Inoltre molte aziende sono vittime di furti perpetrati da persone interne alla stessa.
Il datore di lavoro non può sorvegliare i dipendenti con telecamere, lo statuto dei lavoratori lo vieta; noi possiamo, se incaricati in modo corretto al fine di tutelare un diritto di pari rango rispetto a quello che si va a violare, installare impianti di videosorveglianza nascosti che dovranno essere usati solo dal professionista investigatore privato autorizzato e solo per formare la prova processuale.
Il patto di non concorrenza è quello strumento - disciplinato dall’articolo 2125 del Codice Civile - grazie al quale le aziende possono tutelarsi in sicurezza dai comportamenti che i propri dipendenti potrebbero mettere in atto, anche dopo la cessazione del rapporto di lavoro.
Nel caso del dipendente tale obbligo scatta automaticamente dal momento in cui si instaura un contratto di lavoro.
Nel caso di ex dipendenti o di lavoratori autonomi, esempio agenti di commercio o consulenti, tale obbligo deve essere contrattualizzato in forma scritta perché sia valido.
Inoltre deve essere previsto un corrispettivo ed esistono limiti temporali fissati per legge e deve infine essere specificato l'ambito territoriale in cui si applica.
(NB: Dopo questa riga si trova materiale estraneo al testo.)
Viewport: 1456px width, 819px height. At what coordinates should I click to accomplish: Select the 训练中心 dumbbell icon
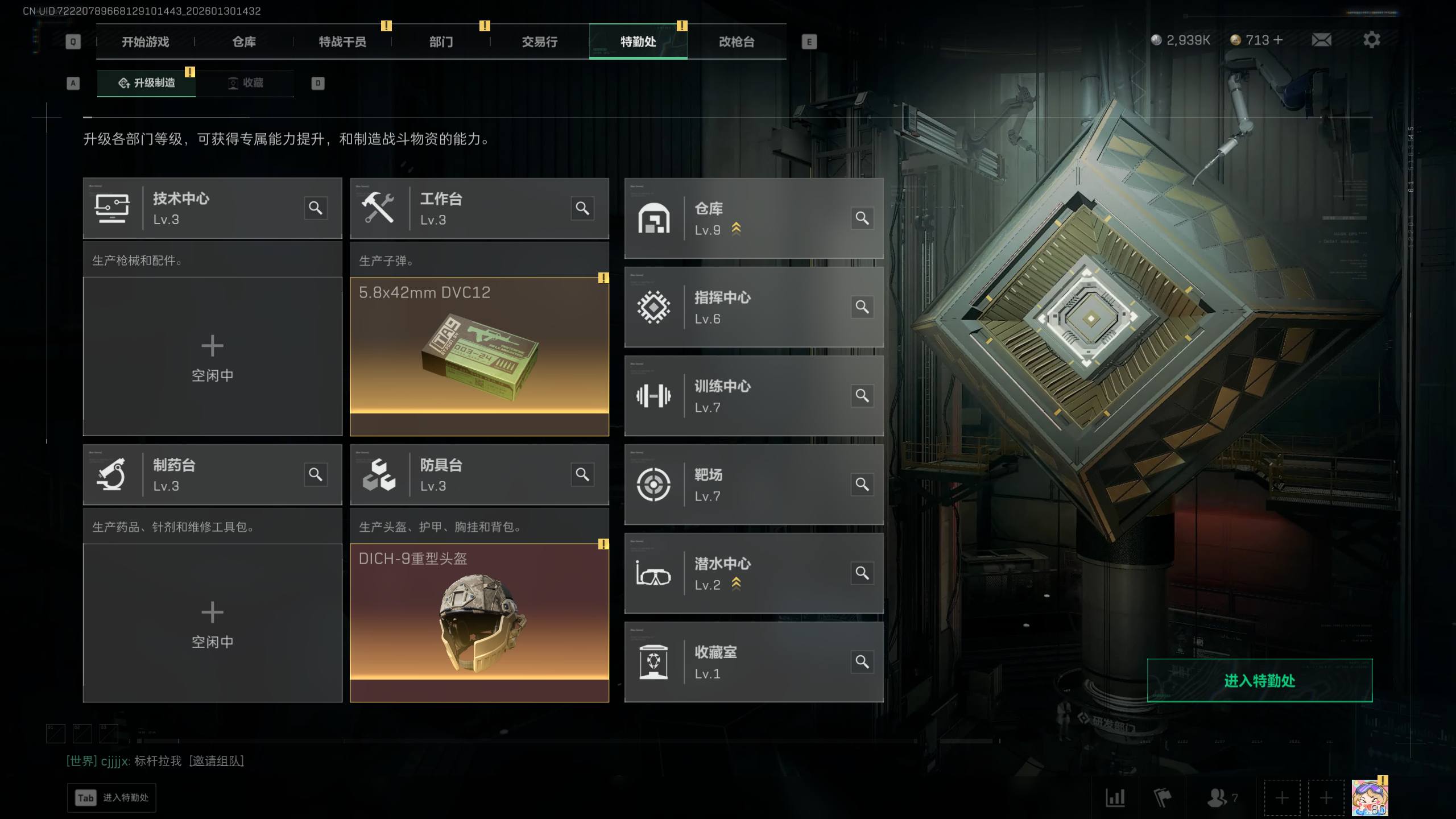[653, 396]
Detto questo, la violazione del patto di non concorrenza, se dimostrata nei modi e nelle forme previste dalla legge (in presenza di elementi di prova prodotti da un soggetto abilitato), può portare alla restituzione dei compensi erogati a titolo di remunerazione dello stesso, maggiorati degli interessi legali e a una richiesta di risarcimento del danno.